In his essay ‘Kngwarreye, Woman abstract Painter’,1 art historian Terry Smith recalls watching a video of Emily Kngwarreye in the process of painting Big Yam Dreaming (now in the collection of the National Gallery of Victoria, Melbourne) in July 1995. Revealing much about her painting technique, the video records Emily seated on the wide verandah at Delmore Downs Homestead working on the large black primed canvas, starting at one end and steadily working her way across the surface. In contrast to almost all other desert painters, Emily made no attempt to generate a repetitive pattern and rather, her method of mark making was to paint individual strokes – often starting from the edge of the canvas and moving in toward the centre as far as her reach extended – then sweep back and apply a third line that linked the first and second.

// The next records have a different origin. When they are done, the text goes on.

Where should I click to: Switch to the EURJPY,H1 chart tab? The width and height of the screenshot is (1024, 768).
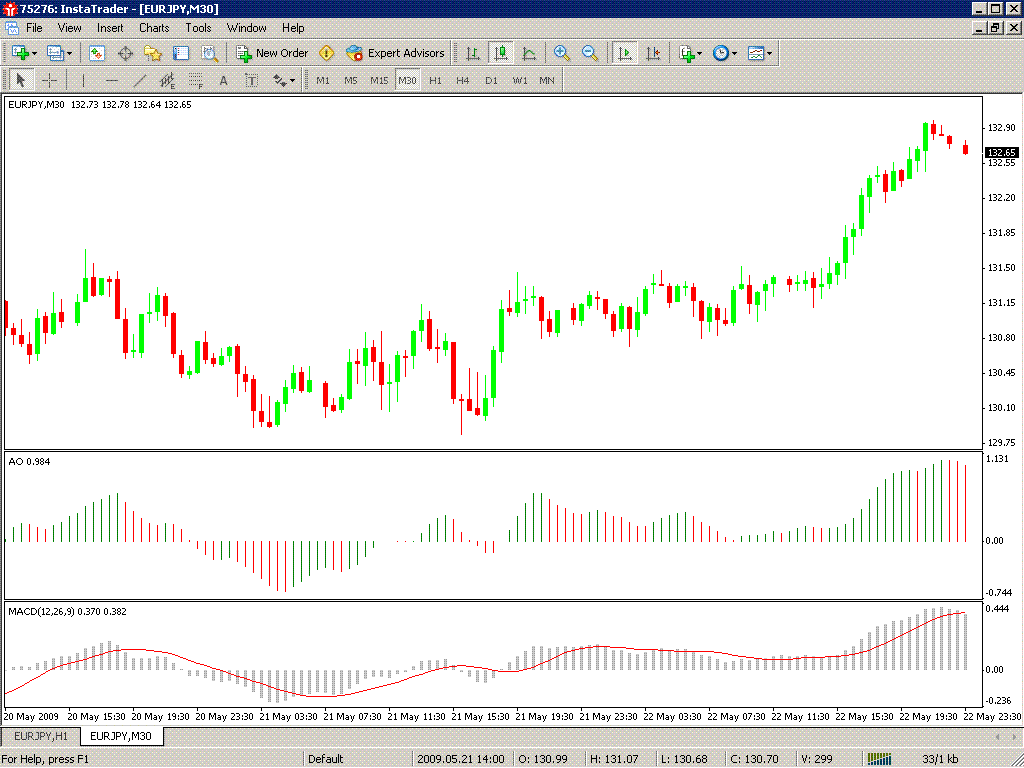41,736
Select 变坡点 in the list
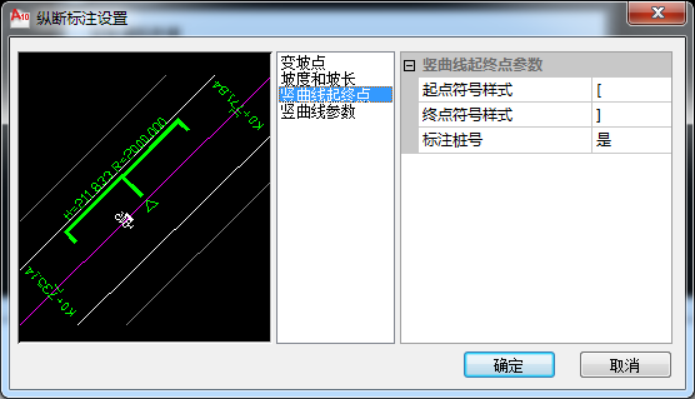 303,63
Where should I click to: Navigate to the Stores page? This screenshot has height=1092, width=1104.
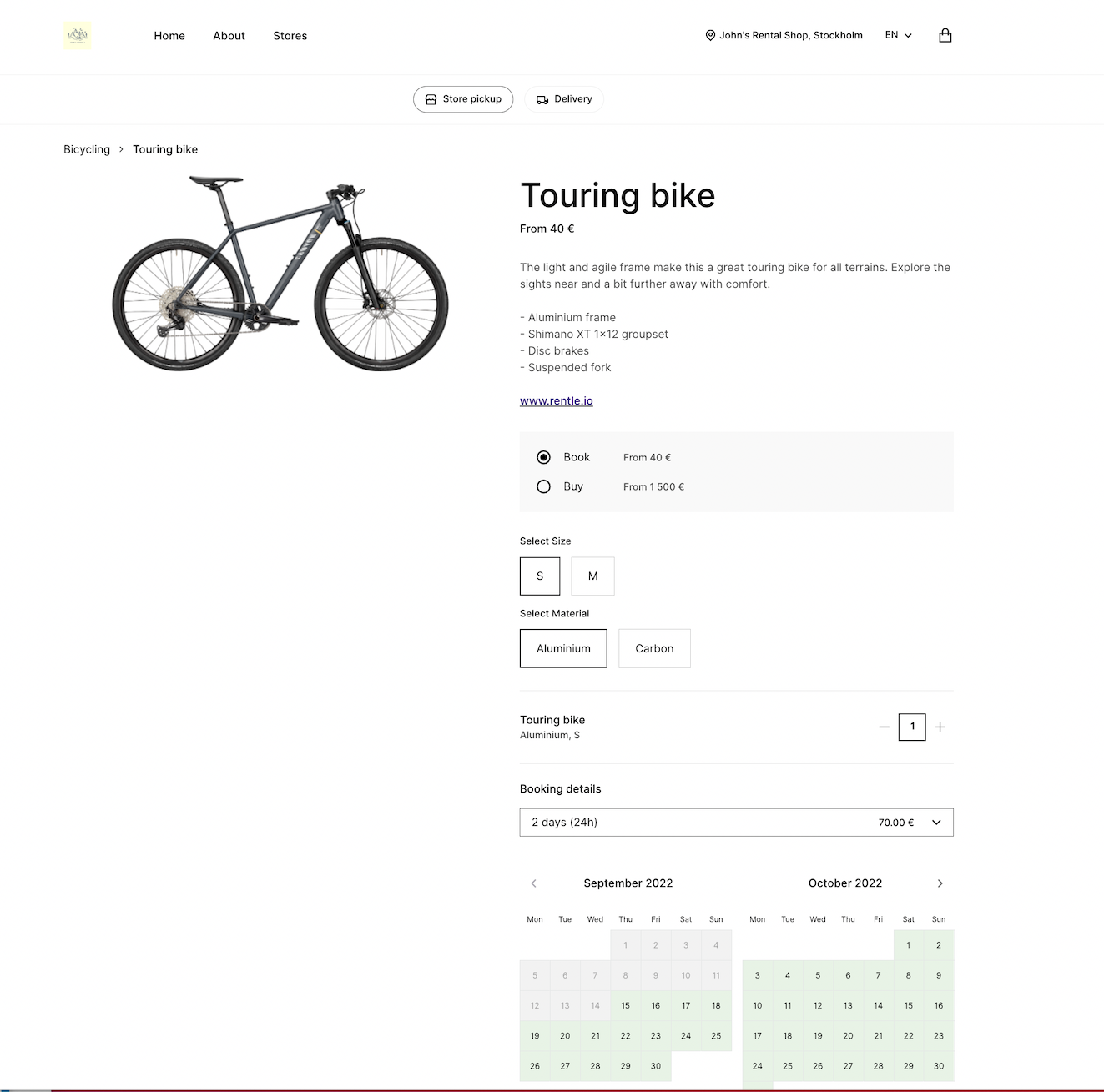(290, 35)
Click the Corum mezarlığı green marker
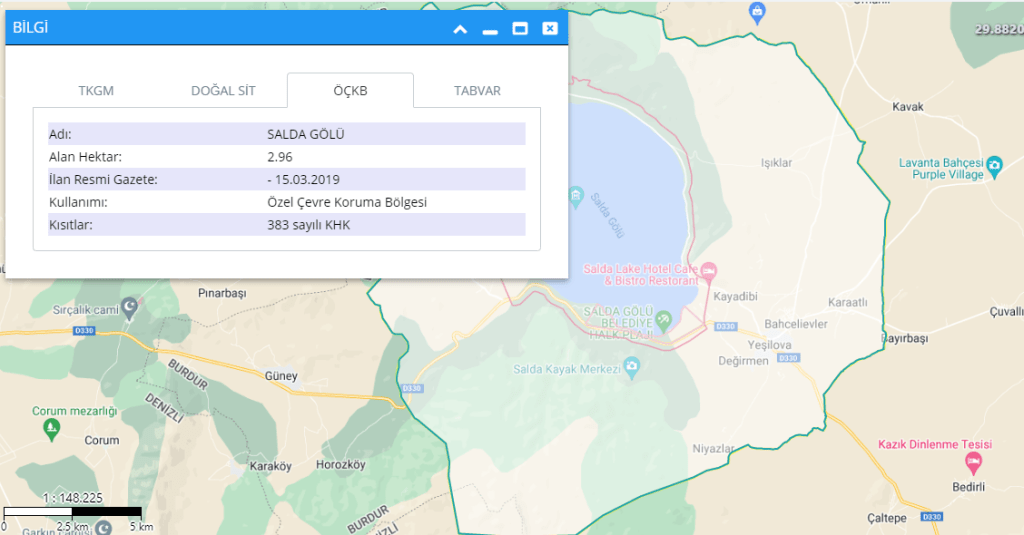Viewport: 1024px width, 535px height. pos(52,430)
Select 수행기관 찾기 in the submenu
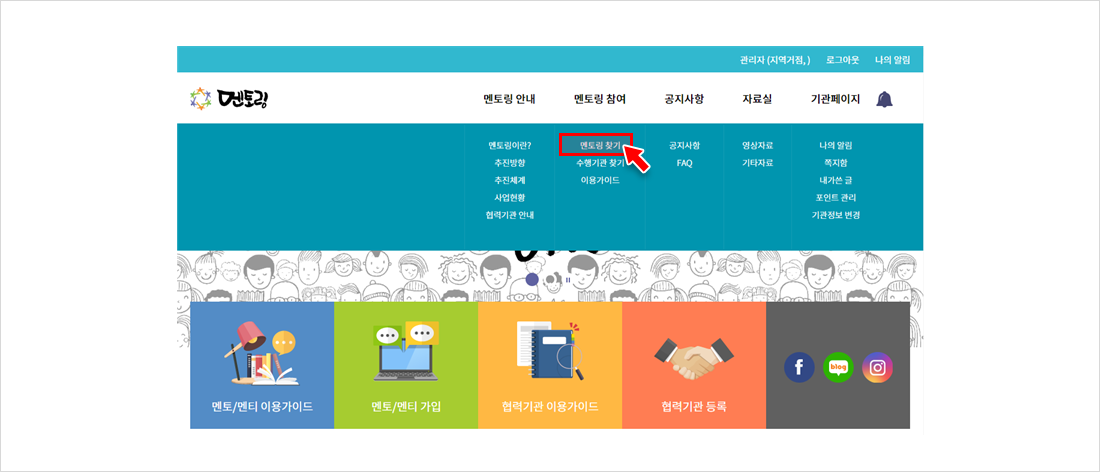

This intimate process was related to the subject of her painting, the meandering nature of the rhizomatic roots of the Anooralya yam plant mirroring Emily’s lines which randomly spread across the canvas, intersecting, overlaying and crossing in a series of gestural strokes.

Emily Kame Kngwarreye began painting on canvas in late 1988 and quickly emerged as one of Australia's most sought-after painters. Renowned for her strength and certainty of hand, she developed a free-flowing style of painting based on the distinctive linear pattern of the underground roots of the yam plant (Vigna Lanceolata). This design, and myriad variations upon it, would either dissolve into fields of rich colour achieved through layers of painted dots, or as with this later painting, stand alone and become the graphic centrepiece of the work.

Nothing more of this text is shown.